How can this painfully racist film be of value in contemporary times? One opportunity this combination of image and sound plausibly offers, is being useful as a means to rehabilitate the resistive sides of the painful history of black subjugation. The importance of this is stressed by Fred Moten (2003) in his book ‘In the Break’. Interestingly, Moten empasizes the role of sound as a medium of resistance. How can the music provided by Armstrong and his orchestra be deployed as a way to reconfigure this blatantly racist short as a testament that proves that black persons treated as objects ‘can and do resist’ (Moten 2003, 1)?

 Armstrong and the orchestra most likely weren’t in a possition to influence the scandalous way they and black people in general were portrayed in the film. Still, they had some freedom of movement in the domain of sound. Indeed, the song they play, in which the suggestive title ‘I’ll Be Glad When You’re Dead, You Rascal You’ is repeated over and over again, is ‘a formula for offering resistance to white authority, cloaking insult with flattery’ (Raeburn 2013-2014, 65). This became clear to Armstrong a year earlier in Memphis. After he and his band were detained by the police for being on a bus that was ‘too nice’ for them, he had to do a free performance in return for their release. During this performance, he dedicated this particular song to the police who had imprisoned him on racist grounds. Much to the band’s surprise, this dangerous move did not lead to white violence; instead, the police responded positively to the dedication. White Americans did not recognise the insult; however, many African-Americans who heard the performance over the radio did (Raeburn 2013-2014, 63-65). With Paramount, Armstrong repeated this subversive tactic, reaching an even larger audience.

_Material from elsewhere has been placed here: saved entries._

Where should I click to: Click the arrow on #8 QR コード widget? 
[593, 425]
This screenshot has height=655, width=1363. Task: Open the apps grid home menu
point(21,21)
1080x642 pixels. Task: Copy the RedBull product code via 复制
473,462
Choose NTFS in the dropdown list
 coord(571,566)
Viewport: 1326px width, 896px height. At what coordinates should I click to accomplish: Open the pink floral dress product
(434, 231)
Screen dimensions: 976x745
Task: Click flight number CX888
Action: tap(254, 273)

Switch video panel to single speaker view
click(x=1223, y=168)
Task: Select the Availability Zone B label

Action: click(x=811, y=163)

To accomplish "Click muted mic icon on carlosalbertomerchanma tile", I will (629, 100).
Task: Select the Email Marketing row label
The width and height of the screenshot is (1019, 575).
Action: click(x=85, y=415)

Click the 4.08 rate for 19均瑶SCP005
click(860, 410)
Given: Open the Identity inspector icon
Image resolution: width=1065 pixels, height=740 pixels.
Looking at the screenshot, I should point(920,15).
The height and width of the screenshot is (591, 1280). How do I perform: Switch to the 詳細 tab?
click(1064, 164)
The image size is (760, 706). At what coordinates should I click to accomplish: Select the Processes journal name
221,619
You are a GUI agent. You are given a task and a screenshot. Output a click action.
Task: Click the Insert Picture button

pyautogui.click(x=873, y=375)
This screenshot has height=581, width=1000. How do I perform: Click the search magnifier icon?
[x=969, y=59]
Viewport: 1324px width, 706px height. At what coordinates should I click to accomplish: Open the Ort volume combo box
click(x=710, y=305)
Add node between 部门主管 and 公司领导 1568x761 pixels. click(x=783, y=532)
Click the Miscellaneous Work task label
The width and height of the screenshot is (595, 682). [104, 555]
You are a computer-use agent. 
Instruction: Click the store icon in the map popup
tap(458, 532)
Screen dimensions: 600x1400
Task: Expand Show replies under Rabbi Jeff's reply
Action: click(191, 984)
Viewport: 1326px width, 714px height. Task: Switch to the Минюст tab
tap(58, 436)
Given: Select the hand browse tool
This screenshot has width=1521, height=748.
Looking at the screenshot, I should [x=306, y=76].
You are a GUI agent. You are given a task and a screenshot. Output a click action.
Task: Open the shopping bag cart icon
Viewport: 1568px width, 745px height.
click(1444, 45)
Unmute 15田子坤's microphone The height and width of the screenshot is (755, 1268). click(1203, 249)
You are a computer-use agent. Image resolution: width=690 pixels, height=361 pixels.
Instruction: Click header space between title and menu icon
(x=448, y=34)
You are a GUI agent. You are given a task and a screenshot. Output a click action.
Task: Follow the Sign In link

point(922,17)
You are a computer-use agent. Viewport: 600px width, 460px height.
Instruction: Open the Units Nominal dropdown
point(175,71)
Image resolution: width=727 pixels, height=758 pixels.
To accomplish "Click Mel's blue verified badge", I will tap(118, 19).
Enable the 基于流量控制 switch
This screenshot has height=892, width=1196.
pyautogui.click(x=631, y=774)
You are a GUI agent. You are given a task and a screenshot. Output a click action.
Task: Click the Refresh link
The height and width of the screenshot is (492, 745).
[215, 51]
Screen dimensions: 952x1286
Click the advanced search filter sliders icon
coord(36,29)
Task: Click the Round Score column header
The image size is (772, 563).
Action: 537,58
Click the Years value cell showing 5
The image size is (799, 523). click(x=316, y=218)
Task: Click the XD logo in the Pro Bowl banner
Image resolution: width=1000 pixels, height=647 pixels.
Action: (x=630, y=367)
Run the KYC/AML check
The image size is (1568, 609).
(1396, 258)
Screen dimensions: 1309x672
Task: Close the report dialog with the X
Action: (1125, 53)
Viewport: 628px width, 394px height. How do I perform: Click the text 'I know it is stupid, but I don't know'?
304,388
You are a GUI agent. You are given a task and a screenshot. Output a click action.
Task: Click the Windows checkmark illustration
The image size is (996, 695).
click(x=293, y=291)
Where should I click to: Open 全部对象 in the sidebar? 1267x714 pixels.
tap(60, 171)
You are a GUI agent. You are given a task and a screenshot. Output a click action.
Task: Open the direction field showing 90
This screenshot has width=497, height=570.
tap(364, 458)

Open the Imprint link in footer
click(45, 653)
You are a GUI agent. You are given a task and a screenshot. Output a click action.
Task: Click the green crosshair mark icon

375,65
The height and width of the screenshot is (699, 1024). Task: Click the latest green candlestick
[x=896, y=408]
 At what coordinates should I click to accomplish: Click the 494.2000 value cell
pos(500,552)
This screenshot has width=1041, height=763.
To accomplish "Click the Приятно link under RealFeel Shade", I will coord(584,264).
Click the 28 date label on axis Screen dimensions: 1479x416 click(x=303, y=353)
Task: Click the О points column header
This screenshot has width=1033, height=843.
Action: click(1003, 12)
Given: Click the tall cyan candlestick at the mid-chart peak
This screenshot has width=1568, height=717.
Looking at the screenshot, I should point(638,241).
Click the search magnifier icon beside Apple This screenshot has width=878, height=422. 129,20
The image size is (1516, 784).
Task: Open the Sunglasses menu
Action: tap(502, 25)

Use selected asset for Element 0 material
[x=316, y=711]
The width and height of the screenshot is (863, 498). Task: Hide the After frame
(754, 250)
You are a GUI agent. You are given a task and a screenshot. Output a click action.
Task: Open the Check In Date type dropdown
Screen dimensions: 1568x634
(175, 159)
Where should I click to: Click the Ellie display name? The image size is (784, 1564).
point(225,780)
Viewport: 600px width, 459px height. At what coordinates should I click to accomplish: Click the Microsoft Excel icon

This way, it’s possible to reconfigure the film as a testament of resistance. Nevertheless, the question could be raised to what extent this view would overly glorify Armstrong’s role. Eventhough he was able to express a subversive message, the question remains if his participation didn’t contribute to the legitimation of the racism of the film, and if this possible negative contribution doesn’t outway the positive subversive side. Wouldn’t it be better if he hadn’t participated at all? On the other hand, it could be said that he was forced to comply with the violent white culture in some way, since his career and life as an artist were at least partly dependent of a white dominated industry.

In conclusion, Paramount’s ‘I’ll Be Glad When You’re Dead You Rascal You’ can be reconfigured as a testament of black resistance, relying on the subversive music accompanying the racist pictures. This case is even more interesting as it simultaneously highlights the difficulties in constituting such testaments. It points to the nasty way a oppressive white world forces suppressed black people towards the difficult path of negotiation between, and combination of, compliance and subversion.

Mees Wolffs

References

Fleischer, Dave. 1932. I’ll Be Glad When You’re Dead You Rascal You. Fleischer Studios.

Moten, Fred. 2003. In the Break: The Aesthetics of the Black Radical Tradition. Minneapolis: University of Minnesota Press.

Raeburn, Bruce Boyd. 2013-2014.  ““I’ll Be Glad When You’re Dead”: Louis Armstrong’s Smack Down with White Authority and his First Films, 1930-1932.” Southern Quarterly 51(1-2): 58-72.